--- TASK BRIEF ---
Copy out the listing without changes, starting at the line containing "Find the location of a particular element. The" and ending with the line containing "The height and", including both of those lines.
***** EXERCISE INPUT
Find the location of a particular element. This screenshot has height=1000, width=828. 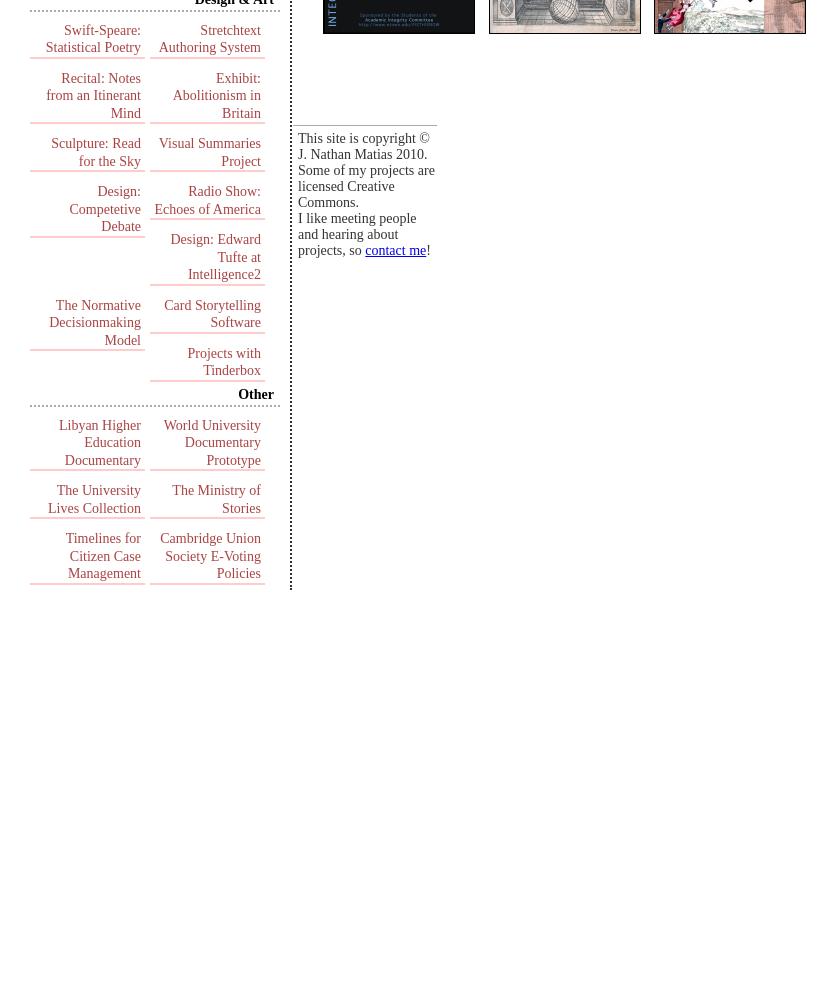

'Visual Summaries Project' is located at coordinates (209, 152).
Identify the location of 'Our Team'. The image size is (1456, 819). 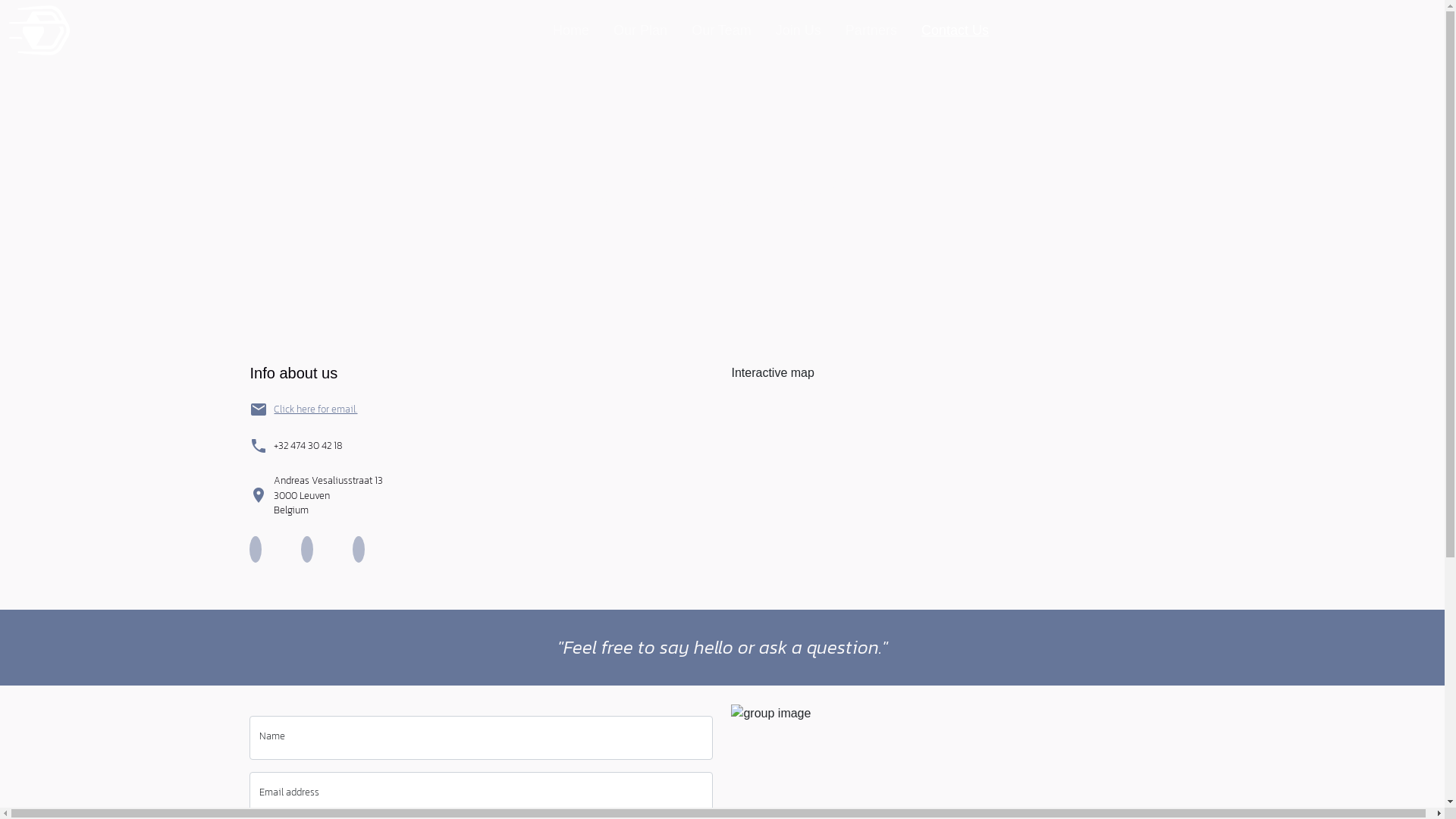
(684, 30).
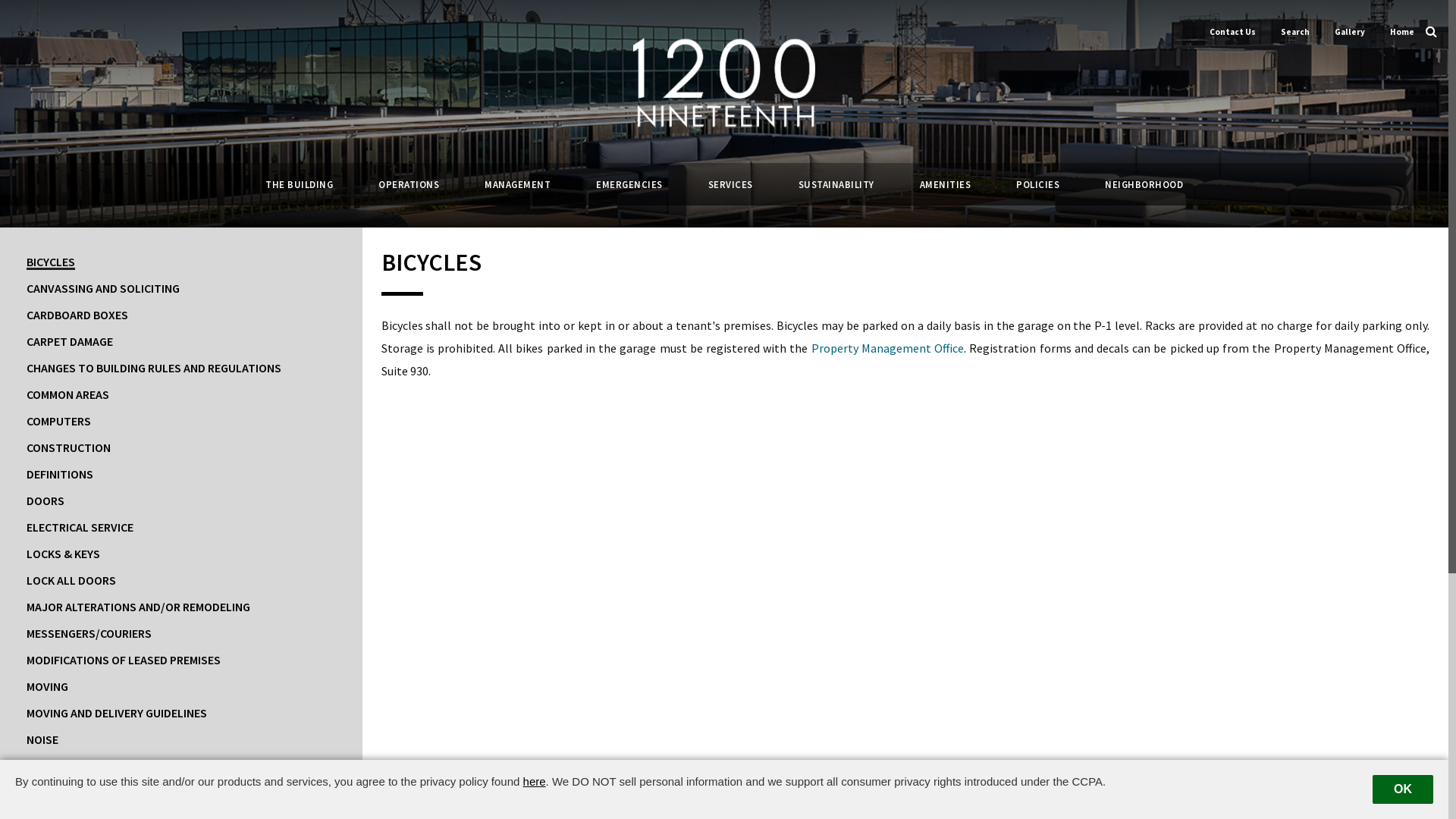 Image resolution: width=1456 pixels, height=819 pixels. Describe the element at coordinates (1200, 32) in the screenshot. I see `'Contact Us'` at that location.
**********
***** EXERCISE INPUT
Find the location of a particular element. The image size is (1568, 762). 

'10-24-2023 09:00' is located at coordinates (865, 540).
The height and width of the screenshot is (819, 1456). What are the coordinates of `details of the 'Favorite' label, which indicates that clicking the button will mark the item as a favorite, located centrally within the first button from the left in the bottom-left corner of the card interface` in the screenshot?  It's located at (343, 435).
**********
--- WRITTEN RESPONSE ---
Find the location of a particular element. The image size is (1568, 762). 

'10-24-2023 09:00' is located at coordinates (865, 540).
The height and width of the screenshot is (819, 1456). What are the coordinates of `details of the 'Favorite' label, which indicates that clicking the button will mark the item as a favorite, located centrally within the first button from the left in the bottom-left corner of the card interface` in the screenshot?  It's located at (343, 435).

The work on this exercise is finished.